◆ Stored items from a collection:

——

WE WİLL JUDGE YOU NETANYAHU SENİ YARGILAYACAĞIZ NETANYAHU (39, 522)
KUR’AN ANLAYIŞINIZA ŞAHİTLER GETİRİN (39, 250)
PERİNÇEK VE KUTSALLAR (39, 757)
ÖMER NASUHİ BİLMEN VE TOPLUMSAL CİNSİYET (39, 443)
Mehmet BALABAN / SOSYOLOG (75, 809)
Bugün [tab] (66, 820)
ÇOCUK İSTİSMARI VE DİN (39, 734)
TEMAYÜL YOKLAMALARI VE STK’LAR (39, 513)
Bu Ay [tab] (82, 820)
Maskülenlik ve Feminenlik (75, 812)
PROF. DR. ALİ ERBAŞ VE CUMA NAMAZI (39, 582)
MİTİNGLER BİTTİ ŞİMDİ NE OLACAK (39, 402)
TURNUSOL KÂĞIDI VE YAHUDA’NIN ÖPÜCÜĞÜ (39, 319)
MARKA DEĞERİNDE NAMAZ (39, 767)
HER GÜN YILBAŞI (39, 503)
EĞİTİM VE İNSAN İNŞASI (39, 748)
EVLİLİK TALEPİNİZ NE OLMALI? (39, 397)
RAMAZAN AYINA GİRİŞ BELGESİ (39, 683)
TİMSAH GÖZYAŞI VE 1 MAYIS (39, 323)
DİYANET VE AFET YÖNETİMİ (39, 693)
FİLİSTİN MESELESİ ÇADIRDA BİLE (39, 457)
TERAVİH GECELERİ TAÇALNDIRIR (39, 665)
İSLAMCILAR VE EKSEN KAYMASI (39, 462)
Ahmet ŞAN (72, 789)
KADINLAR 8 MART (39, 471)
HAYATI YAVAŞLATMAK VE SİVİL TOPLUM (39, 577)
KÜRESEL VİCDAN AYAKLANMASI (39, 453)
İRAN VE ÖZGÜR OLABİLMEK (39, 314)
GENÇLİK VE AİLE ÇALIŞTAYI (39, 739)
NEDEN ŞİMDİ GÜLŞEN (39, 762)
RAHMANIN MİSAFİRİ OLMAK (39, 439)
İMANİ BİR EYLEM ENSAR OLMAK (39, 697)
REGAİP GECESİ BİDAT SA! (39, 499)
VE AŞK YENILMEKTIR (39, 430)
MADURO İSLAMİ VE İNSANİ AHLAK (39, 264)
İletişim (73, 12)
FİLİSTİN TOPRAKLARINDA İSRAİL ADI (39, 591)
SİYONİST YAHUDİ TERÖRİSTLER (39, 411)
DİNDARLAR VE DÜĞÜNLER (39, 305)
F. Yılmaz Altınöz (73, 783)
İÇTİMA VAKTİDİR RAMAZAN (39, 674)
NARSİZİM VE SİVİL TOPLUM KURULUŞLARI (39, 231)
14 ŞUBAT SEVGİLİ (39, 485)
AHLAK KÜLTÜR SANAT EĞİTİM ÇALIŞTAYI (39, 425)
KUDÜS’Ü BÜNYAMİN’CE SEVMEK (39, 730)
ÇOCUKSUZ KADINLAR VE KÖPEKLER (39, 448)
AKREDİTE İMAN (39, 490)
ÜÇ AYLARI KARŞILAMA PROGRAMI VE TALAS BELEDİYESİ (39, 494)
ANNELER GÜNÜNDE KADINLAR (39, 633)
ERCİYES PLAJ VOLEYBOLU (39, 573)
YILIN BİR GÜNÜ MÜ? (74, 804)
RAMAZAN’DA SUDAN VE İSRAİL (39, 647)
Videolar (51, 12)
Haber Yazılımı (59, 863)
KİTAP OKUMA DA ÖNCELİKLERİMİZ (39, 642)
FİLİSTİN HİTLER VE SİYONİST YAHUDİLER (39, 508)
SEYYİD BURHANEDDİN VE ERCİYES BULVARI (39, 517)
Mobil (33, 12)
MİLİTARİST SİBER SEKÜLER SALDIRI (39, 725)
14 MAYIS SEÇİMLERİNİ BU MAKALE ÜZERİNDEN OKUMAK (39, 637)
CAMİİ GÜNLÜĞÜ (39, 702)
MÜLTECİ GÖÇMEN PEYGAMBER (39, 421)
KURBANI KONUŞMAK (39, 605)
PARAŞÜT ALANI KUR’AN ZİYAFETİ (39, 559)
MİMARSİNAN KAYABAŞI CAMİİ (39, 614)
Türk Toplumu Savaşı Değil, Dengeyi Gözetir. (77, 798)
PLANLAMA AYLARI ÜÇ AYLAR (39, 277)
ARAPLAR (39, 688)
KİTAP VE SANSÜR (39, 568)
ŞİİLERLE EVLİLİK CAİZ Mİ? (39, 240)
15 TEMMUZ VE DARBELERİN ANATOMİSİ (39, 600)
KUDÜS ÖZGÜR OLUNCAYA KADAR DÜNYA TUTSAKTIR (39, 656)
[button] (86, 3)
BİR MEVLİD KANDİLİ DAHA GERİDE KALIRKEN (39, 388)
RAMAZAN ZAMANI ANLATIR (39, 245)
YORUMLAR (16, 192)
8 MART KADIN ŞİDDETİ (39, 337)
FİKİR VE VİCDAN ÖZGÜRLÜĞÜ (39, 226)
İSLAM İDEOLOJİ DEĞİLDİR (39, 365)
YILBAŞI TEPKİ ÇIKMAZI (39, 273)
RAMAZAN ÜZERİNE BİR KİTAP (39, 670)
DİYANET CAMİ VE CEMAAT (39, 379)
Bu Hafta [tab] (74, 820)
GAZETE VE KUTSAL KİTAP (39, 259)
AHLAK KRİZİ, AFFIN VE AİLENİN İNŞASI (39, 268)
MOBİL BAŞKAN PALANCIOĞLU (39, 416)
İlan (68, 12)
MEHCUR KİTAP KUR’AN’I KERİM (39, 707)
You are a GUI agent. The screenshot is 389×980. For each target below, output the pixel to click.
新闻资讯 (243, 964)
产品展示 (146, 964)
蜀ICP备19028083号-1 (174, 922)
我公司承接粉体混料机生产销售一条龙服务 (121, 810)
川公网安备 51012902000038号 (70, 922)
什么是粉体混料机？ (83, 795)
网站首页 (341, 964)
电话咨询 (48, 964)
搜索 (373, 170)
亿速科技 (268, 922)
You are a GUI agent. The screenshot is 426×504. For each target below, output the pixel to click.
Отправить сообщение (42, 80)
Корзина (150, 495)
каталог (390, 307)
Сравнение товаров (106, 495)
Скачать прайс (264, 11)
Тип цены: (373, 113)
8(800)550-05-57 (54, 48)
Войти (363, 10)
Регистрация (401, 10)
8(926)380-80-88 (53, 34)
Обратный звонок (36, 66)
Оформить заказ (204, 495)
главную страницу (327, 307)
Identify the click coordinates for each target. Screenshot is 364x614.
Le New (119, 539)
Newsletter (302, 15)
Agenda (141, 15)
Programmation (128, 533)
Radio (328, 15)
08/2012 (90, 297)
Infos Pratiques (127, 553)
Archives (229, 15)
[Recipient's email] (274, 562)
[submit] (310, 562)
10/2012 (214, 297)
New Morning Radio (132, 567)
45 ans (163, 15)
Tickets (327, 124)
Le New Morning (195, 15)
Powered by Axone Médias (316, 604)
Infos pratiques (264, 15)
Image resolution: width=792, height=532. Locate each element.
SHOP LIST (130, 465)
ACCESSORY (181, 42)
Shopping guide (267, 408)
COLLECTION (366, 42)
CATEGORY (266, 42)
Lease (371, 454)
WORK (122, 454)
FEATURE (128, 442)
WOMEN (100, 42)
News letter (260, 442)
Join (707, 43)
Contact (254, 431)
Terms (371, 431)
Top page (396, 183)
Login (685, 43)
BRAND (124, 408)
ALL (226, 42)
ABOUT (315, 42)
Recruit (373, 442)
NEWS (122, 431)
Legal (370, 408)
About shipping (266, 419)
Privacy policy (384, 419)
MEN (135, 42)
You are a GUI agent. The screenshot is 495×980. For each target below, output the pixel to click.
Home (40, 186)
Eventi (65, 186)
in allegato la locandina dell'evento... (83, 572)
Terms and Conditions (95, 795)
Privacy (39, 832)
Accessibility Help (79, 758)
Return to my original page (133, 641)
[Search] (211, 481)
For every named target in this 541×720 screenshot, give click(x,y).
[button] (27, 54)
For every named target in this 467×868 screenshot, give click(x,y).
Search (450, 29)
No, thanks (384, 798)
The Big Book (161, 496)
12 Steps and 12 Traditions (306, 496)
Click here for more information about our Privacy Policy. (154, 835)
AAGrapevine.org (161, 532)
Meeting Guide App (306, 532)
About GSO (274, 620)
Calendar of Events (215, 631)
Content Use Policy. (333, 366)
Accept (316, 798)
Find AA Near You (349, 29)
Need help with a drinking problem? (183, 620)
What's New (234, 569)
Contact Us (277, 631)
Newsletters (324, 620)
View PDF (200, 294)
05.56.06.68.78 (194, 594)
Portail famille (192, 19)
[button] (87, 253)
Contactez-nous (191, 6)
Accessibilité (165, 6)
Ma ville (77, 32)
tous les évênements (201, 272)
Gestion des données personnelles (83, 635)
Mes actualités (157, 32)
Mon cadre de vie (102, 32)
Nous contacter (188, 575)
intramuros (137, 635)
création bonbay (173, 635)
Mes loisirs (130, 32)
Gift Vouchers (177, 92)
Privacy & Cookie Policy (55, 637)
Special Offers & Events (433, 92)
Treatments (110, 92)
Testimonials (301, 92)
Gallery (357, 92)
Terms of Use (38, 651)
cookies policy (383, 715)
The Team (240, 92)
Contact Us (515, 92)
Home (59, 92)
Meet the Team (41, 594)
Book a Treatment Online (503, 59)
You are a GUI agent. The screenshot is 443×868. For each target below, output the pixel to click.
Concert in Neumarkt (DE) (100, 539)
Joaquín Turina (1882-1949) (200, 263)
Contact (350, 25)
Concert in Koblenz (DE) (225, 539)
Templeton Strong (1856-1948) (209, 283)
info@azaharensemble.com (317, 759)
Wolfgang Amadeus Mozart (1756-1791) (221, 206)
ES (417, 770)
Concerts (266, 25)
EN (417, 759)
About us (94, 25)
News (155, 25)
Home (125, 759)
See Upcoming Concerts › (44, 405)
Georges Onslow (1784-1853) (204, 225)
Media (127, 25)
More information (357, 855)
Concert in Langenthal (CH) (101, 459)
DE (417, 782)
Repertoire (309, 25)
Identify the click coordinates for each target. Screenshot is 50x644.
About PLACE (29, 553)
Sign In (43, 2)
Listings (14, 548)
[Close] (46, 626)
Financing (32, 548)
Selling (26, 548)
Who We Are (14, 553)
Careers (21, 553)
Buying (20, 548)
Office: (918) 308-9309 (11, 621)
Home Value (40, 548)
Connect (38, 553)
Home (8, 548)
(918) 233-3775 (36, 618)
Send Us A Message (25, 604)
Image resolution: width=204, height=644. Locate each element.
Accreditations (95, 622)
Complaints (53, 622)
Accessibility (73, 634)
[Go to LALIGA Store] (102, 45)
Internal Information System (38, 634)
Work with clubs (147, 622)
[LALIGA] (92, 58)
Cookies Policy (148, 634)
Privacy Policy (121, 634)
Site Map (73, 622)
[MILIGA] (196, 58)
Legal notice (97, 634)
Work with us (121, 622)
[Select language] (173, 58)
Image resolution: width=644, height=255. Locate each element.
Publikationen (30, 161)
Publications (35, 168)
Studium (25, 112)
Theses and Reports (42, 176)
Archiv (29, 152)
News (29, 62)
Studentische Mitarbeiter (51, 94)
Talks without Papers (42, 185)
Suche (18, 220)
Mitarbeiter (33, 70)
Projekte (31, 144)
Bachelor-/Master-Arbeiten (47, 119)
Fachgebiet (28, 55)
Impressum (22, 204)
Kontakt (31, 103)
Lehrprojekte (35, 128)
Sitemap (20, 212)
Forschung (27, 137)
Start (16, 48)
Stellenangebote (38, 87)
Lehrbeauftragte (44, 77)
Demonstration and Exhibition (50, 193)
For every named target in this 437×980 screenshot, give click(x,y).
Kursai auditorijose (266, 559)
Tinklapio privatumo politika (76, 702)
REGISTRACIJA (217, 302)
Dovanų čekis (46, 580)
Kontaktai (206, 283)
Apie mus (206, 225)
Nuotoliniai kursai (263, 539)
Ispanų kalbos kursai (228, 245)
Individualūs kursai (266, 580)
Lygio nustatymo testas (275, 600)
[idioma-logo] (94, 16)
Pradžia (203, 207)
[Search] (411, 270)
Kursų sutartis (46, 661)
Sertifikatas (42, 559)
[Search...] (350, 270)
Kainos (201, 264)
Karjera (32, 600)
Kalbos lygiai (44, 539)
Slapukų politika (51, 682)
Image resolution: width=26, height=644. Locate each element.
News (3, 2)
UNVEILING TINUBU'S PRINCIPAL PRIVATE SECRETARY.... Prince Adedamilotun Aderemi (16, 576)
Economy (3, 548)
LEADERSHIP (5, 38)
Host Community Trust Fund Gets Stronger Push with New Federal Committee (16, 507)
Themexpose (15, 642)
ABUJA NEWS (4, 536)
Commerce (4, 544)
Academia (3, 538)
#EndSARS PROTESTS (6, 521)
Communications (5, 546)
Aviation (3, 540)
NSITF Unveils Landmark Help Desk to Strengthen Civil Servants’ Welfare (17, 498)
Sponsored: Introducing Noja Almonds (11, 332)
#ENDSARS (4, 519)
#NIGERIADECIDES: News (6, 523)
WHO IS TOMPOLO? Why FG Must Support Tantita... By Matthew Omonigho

——

◆ Set task: Update the material from its first line down through the line with "KURBANI KONUŞMAK (39, 605)", replacing "FİLİSTİN" with "GAZZE" and keeping everything else the same.

◆ Finished task:
WE WİLL JUDGE YOU NETANYAHU SENİ YARGILAYACAĞIZ NETANYAHU (39, 522)
KUR’AN ANLAYIŞINIZA ŞAHİTLER GETİRİN (39, 250)
PERİNÇEK VE KUTSALLAR (39, 757)
ÖMER NASUHİ BİLMEN VE TOPLUMSAL CİNSİYET (39, 443)
Mehmet BALABAN / SOSYOLOG (75, 809)
Bugün [tab] (66, 820)
ÇOCUK İSTİSMARI VE DİN (39, 734)
TEMAYÜL YOKLAMALARI VE STK’LAR (39, 513)
Bu Ay [tab] (82, 820)
Maskülenlik ve Feminenlik (75, 812)
PROF. DR. ALİ ERBAŞ VE CUMA NAMAZI (39, 582)
MİTİNGLER BİTTİ ŞİMDİ NE OLACAK (39, 402)
TURNUSOL KÂĞIDI VE YAHUDA’NIN ÖPÜCÜĞÜ (39, 319)
MARKA DEĞERİNDE NAMAZ (39, 767)
HER GÜN YILBAŞI (39, 503)
EĞİTİM VE İNSAN İNŞASI (39, 748)
EVLİLİK TALEPİNİZ NE OLMALI? (39, 397)
RAMAZAN AYINA GİRİŞ BELGESİ (39, 683)
TİMSAH GÖZYAŞI VE 1 MAYIS (39, 323)
DİYANET VE AFET YÖNETİMİ (39, 693)
GAZZE MESELESİ ÇADIRDA BİLE (39, 457)
TERAVİH GECELERİ TAÇALNDIRIR (39, 665)
İSLAMCILAR VE EKSEN KAYMASI (39, 462)
Ahmet ŞAN (72, 789)
KADINLAR 8 MART (39, 471)
HAYATI YAVAŞLATMAK VE SİVİL TOPLUM (39, 577)
KÜRESEL VİCDAN AYAKLANMASI (39, 453)
İRAN VE ÖZGÜR OLABİLMEK (39, 314)
GENÇLİK VE AİLE ÇALIŞTAYI (39, 739)
NEDEN ŞİMDİ GÜLŞEN (39, 762)
RAHMANIN MİSAFİRİ OLMAK (39, 439)
İMANİ BİR EYLEM ENSAR OLMAK (39, 697)
REGAİP GECESİ BİDAT SA! (39, 499)
VE AŞK YENILMEKTIR (39, 430)
MADURO İSLAMİ VE İNSANİ AHLAK (39, 264)
İletişim (73, 12)
GAZZE TOPRAKLARINDA İSRAİL ADI (39, 591)
SİYONİST YAHUDİ TERÖRİSTLER (39, 411)
DİNDARLAR VE DÜĞÜNLER (39, 305)
F. Yılmaz Altınöz (73, 783)
İÇTİMA VAKTİDİR RAMAZAN (39, 674)
NARSİZİM VE SİVİL TOPLUM KURULUŞLARI (39, 231)
14 ŞUBAT SEVGİLİ (39, 485)
AHLAK KÜLTÜR SANAT EĞİTİM ÇALIŞTAYI (39, 425)
KUDÜS’Ü BÜNYAMİN’CE SEVMEK (39, 730)
ÇOCUKSUZ KADINLAR VE KÖPEKLER (39, 448)
AKREDİTE İMAN (39, 490)
ÜÇ AYLARI KARŞILAMA PROGRAMI VE TALAS BELEDİYESİ (39, 494)
ANNELER GÜNÜNDE KADINLAR (39, 633)
ERCİYES PLAJ VOLEYBOLU (39, 573)
YILIN BİR GÜNÜ MÜ? (74, 804)
RAMAZAN’DA SUDAN VE İSRAİL (39, 647)
Videolar (51, 12)
Haber Yazılımı (59, 863)
KİTAP OKUMA DA ÖNCELİKLERİMİZ (39, 642)
GAZZE HİTLER VE SİYONİST YAHUDİLER (39, 508)
SEYYİD BURHANEDDİN VE ERCİYES BULVARI (39, 517)
Mobil (33, 12)
MİLİTARİST SİBER SEKÜLER SALDIRI (39, 725)
14 MAYIS SEÇİMLERİNİ BU MAKALE ÜZERİNDEN OKUMAK (39, 637)
CAMİİ GÜNLÜĞÜ (39, 702)
MÜLTECİ GÖÇMEN PEYGAMBER (39, 421)
KURBANI KONUŞMAK (39, 605)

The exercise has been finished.